— EXTRAIT FOURNI —
Antonin avait vu juste, bien entendu, Samuel Ber est le nouveau batteur avec lequel il faut compter. Pas sur ses doigts, mais de tête. Le jeune Belge a le rythme, mais il a aussi le timbre. Avec la fougue de sa jeunesse inventive, il sort ce dimanche deux albums épatants qu'il a majoritairement composés et qui donnent la pêche. Le premier que je place sur la platine est Maps & Synedoches, trio avec le saxophoniste américain Tony Malaby aux ténor et soprano et le claviériste Jozef Dumoulin, un autre Belge au Fender Rhodes et divers effets électroniques. Ces derniers temps le jazz m'ennuyait. Trop de répétitions, de conventions, de citations, de revivals ou d'interdits. Ce n'est pourtant jamais un question de genre. Tout dépend qui s'en joue. Le free a la liberté de se réinventer par vagues. L'anche tranche et déchire, l'électronique plane et appuie, les baguettes découpent et recollent. Samuel Ber sait s'entourer. À son tour il attrape les cordes que lui envoient ses deux camarades et il en fait des nœuds, nœuds coulants et nœuds de chaise, nœuds de bois ou de fusion, nœuds chinois ou en tête de turc, etc.

— EXERCICE COURT 1 —
Répondez à ces questions d'après l'extrait fourni :
(a) Quelle est la nationalité de Samuel Ber ?
(b) Quel jour sortent ses deux albums ?
(c) De quoi joue Jozef Dumoulin sur Maps & Synedoches ?

— DONNÉES FOURNIES —
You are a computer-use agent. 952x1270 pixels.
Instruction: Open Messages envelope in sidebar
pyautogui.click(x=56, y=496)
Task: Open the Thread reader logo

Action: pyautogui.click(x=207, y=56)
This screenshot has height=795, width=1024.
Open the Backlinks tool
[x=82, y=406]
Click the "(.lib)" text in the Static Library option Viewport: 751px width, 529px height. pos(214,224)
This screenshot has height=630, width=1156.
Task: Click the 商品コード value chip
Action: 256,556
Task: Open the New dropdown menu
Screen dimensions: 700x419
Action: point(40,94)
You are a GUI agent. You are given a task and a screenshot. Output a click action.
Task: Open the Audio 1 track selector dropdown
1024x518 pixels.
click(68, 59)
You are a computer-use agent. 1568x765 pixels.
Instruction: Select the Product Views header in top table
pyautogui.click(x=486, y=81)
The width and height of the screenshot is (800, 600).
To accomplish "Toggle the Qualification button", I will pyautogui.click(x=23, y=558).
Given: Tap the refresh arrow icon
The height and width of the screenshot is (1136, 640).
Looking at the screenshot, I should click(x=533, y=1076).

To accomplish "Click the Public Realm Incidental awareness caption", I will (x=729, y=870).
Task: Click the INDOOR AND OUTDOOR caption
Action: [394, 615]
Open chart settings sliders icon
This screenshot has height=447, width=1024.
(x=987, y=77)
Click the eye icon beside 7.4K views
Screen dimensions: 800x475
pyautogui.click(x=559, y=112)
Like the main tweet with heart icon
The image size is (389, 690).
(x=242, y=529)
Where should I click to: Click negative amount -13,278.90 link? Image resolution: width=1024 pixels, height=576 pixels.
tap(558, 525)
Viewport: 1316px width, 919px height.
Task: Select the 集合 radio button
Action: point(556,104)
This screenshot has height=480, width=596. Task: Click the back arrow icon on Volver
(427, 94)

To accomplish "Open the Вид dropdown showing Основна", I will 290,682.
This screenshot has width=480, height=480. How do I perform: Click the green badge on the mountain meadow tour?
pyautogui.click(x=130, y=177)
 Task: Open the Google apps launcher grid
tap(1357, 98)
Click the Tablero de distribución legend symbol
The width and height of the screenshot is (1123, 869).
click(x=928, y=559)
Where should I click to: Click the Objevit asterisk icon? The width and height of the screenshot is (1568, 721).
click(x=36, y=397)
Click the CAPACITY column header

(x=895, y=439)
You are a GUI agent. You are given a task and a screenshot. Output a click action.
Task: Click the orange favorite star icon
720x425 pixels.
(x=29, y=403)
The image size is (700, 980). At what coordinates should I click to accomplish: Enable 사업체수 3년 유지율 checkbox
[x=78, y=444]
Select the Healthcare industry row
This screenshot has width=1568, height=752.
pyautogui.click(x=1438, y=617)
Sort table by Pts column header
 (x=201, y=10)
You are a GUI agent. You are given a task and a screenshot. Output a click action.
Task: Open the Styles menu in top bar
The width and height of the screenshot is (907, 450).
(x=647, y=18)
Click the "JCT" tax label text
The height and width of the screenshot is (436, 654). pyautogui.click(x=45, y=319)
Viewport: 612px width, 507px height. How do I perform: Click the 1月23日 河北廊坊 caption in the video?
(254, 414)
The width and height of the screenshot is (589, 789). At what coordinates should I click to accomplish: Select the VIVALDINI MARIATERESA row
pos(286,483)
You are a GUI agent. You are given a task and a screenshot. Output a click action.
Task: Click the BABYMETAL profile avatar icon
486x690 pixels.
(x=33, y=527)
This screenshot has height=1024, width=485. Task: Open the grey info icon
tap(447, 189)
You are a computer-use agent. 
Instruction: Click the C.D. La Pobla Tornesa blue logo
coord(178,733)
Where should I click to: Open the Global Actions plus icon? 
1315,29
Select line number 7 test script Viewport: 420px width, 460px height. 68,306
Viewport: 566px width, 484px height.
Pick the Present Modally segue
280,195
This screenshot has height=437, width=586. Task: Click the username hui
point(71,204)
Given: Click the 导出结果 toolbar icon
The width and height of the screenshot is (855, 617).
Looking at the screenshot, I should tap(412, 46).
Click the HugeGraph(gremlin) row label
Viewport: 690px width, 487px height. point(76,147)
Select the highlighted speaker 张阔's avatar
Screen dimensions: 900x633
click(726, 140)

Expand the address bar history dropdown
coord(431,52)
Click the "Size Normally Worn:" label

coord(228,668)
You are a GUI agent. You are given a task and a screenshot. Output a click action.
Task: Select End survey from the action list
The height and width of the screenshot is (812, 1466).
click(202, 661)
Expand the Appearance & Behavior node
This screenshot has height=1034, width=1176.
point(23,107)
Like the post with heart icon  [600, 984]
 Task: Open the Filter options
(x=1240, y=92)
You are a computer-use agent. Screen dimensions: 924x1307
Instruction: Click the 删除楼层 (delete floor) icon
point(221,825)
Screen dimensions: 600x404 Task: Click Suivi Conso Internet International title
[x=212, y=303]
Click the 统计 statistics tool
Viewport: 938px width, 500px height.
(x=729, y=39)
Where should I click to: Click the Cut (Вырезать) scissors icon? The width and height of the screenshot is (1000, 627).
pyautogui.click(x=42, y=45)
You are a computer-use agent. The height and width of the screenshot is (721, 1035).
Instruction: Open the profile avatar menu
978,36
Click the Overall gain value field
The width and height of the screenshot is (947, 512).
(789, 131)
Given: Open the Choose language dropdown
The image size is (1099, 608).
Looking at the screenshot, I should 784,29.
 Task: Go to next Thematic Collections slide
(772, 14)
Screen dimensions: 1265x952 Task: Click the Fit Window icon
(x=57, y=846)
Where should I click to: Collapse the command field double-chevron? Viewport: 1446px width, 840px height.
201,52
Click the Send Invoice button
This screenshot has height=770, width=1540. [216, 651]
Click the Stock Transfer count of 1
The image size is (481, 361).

— EXERCICE COURT 2 —
Dans les données fournies, recopiez à l'identique les lignes qui commencent à celle contenant « Given: Click the 导出结果 toolbar icon » et se terminent à celle contenant « point(23,107) », ces deux lignes comprises.

— RÉPONSE À L'EXERCICE 1 —
(a) Il est belge.
(b) Ce dimanche.
(c) Du Fender Rhodes et de divers effets électroniques.

— RÉPONSE À L'EXERCICE 2 —
Given: Click the 导出结果 toolbar icon
The width and height of the screenshot is (855, 617).
Looking at the screenshot, I should tap(412, 46).
Click the HugeGraph(gremlin) row label
Viewport: 690px width, 487px height. point(76,147)
Select the highlighted speaker 张阔's avatar
Screen dimensions: 900x633
click(726, 140)

Expand the address bar history dropdown
coord(431,52)
Click the "Size Normally Worn:" label

coord(228,668)
You are a GUI agent. You are given a task and a screenshot. Output a click action.
Task: Select End survey from the action list
The height and width of the screenshot is (812, 1466).
click(202, 661)
Expand the Appearance & Behavior node
This screenshot has height=1034, width=1176.
point(23,107)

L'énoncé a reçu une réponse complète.